We've all got our own seemingly annoying pet peeves in life. Instead of giving a list of general pet peeves, I figured that it would be a good time to discussion one pet peeve facet in particular - CONCERT BEHAVIOR.
Ladies and gentlemen, believe it or not, there are unspoken "do's and don'ts" when it comes to how you conduct yourself at a show.
Here are some commandments to obey, in order for everyone to have a good time.
- THOU SHALT NOT RECORD. Seriously, no one is watching those horrible videos anyway.
- THOU SHALL NOT SPILL THY BEER. Nobody wants to be on the receiving end of that, and you're wasting alcohol!

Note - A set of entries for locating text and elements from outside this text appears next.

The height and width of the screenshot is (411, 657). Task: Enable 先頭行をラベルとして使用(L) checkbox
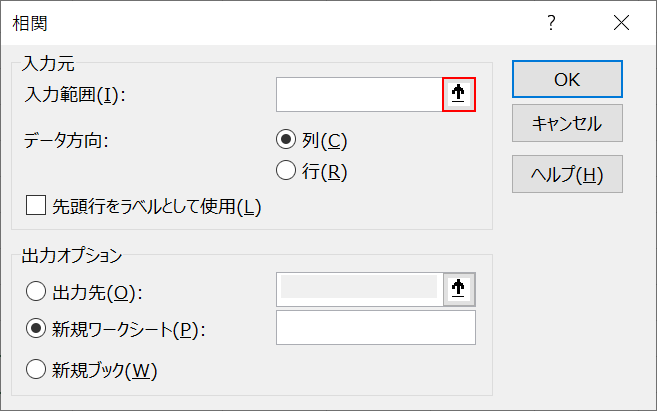(36, 206)
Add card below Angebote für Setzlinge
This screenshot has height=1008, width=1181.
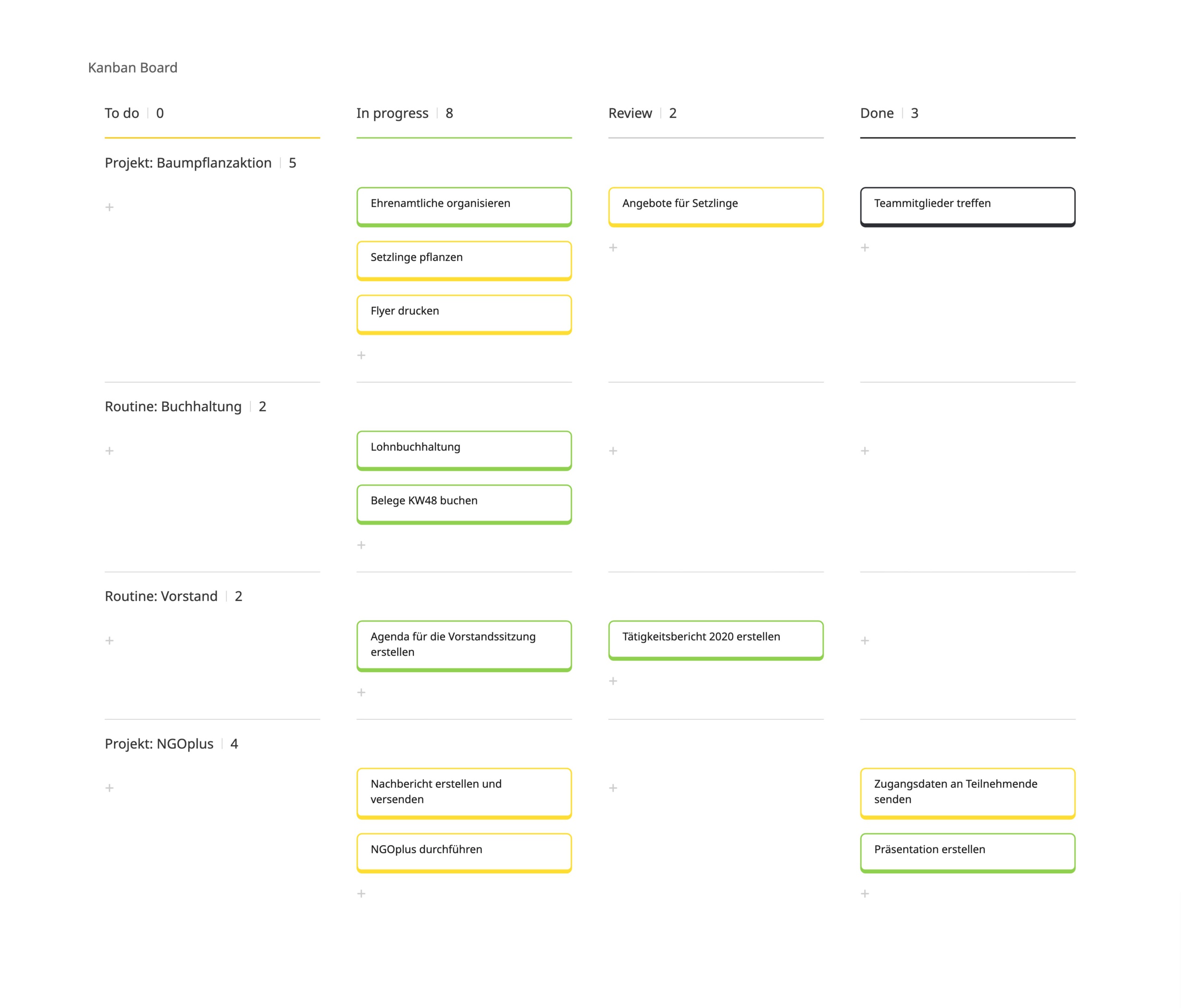(x=613, y=248)
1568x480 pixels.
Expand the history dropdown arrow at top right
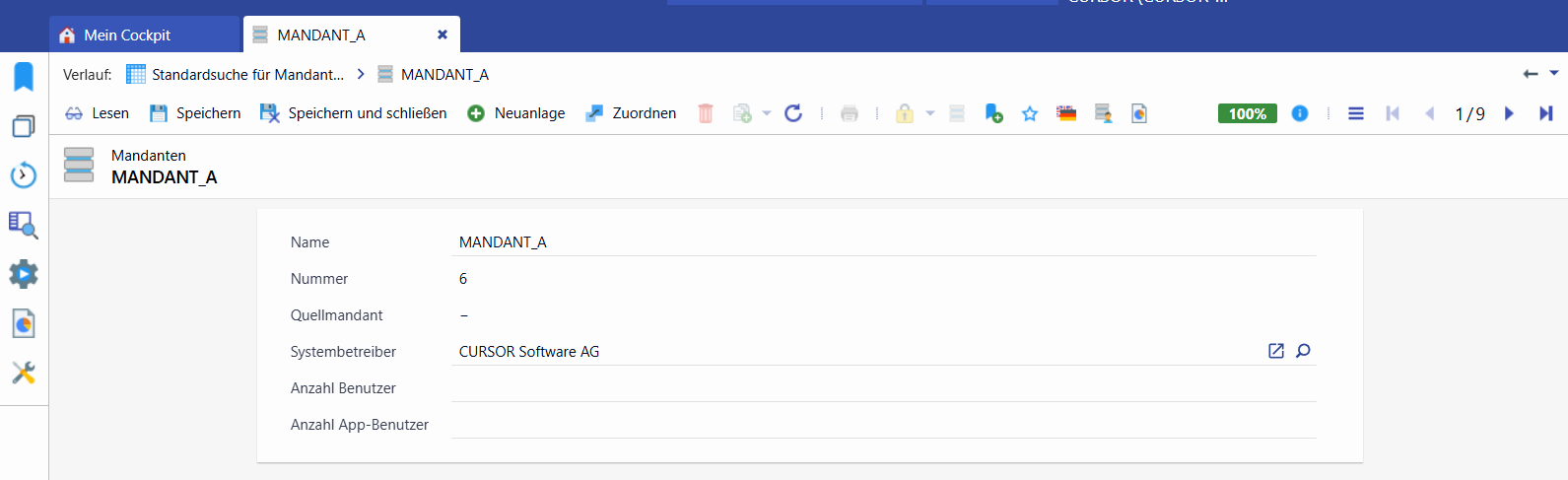click(x=1554, y=73)
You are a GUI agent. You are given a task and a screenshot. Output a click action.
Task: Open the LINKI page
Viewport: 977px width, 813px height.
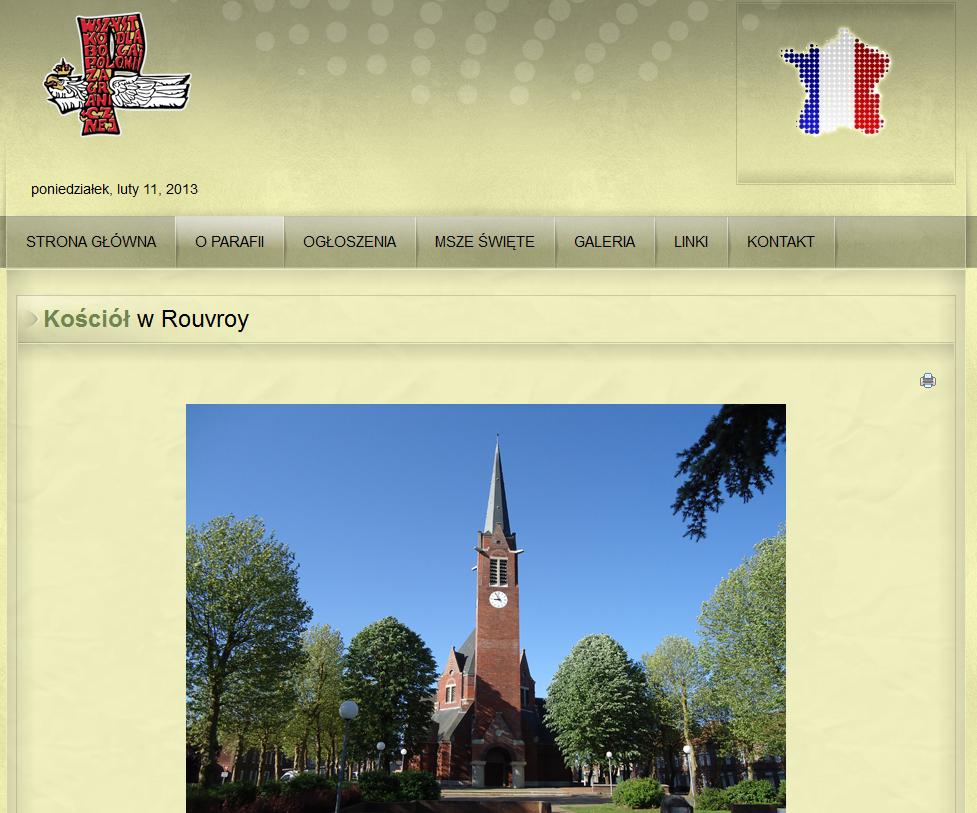(691, 242)
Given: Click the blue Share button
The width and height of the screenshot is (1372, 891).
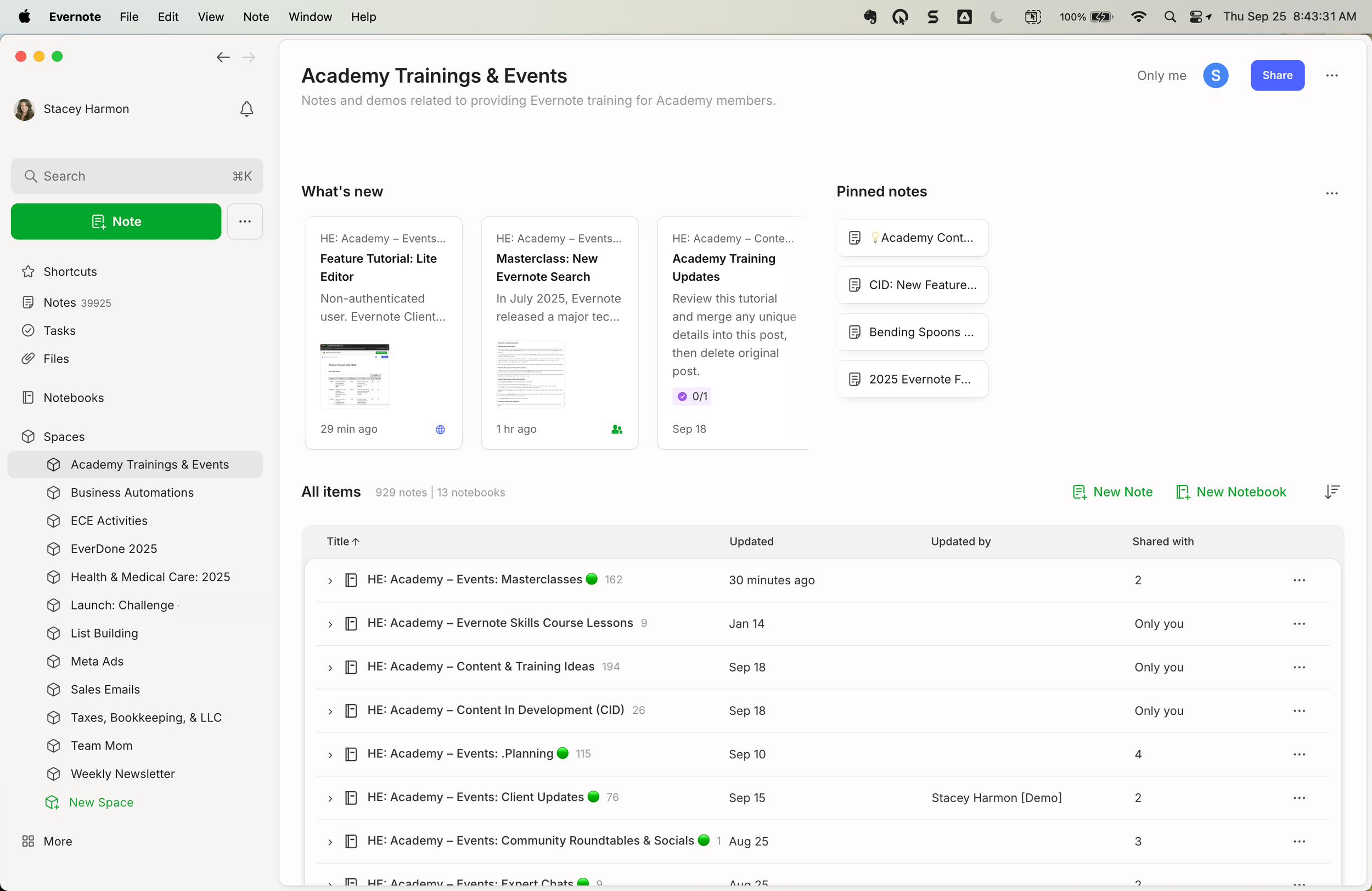Looking at the screenshot, I should point(1277,76).
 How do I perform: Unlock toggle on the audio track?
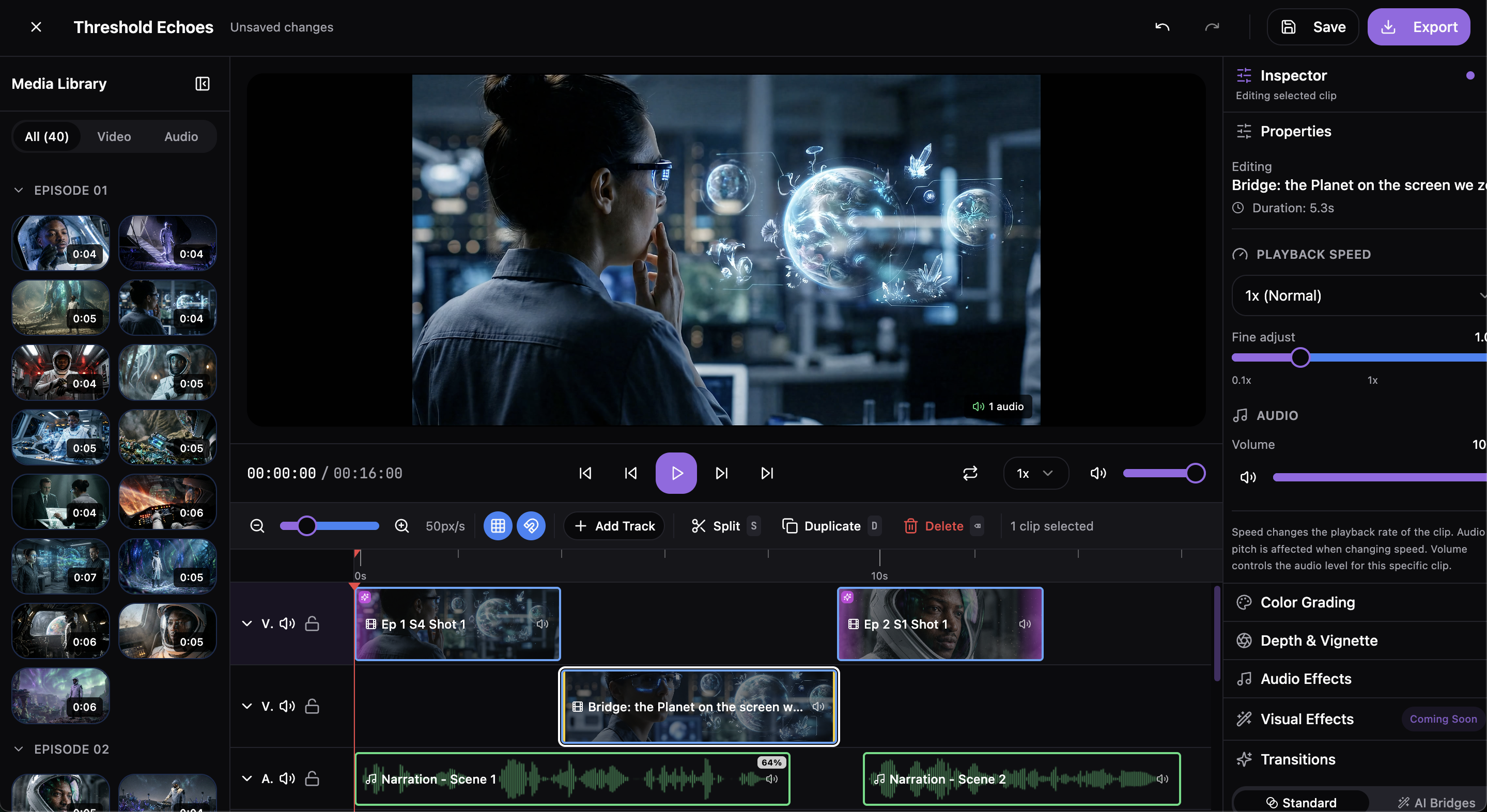click(x=312, y=778)
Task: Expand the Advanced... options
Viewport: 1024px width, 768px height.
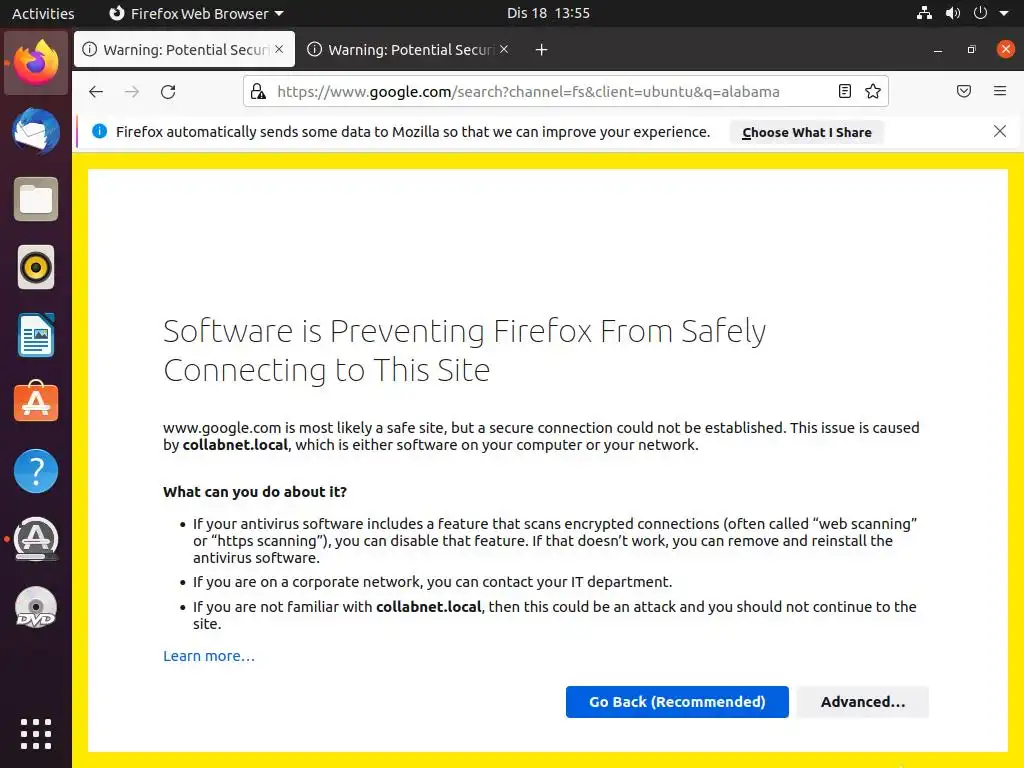Action: tap(863, 702)
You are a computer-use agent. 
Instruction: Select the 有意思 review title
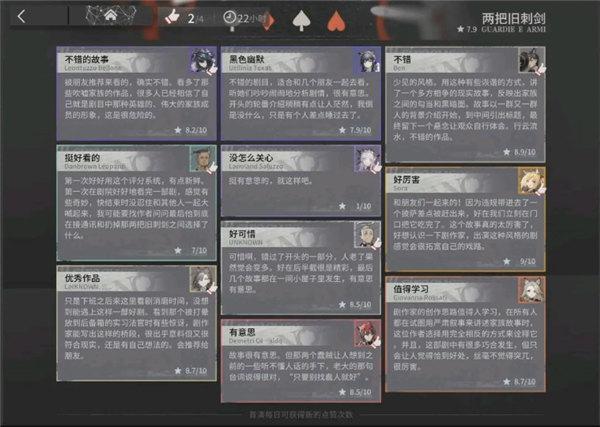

- THOU SHALL OBSERVE PERSONAL SPACE. I prefer to not have your butt directly on my face, thank you.
- PURCHASE THE MERCHANDISE. Did you have a great time? Buy a t-shirt instead of taking a horrible cell phone video.
- TRAVEL WITH THY GROUP. Of course, there is always safety in numbers, but going with a group or friend is just plain more fun!
- WEAR THY PROPER ATTIRE. For the love of god please don't wear a Slayer shirt at a Tim McGraw show. At least TRY to be part of the crowd.
- THOU SHALL NOT OVER CONSUME. Just don't. You know what I mean. Don't be that guy.
- THOU SHALL NEVER DRIVE DRUNK. Coming to or leaving the show? Don't drink and drive!
- PREPARE TO TAILGATE. It's an easy way to have a good time!
- THOU MUST HAVE FUN. Seriously, you're at a show. Enjoy it!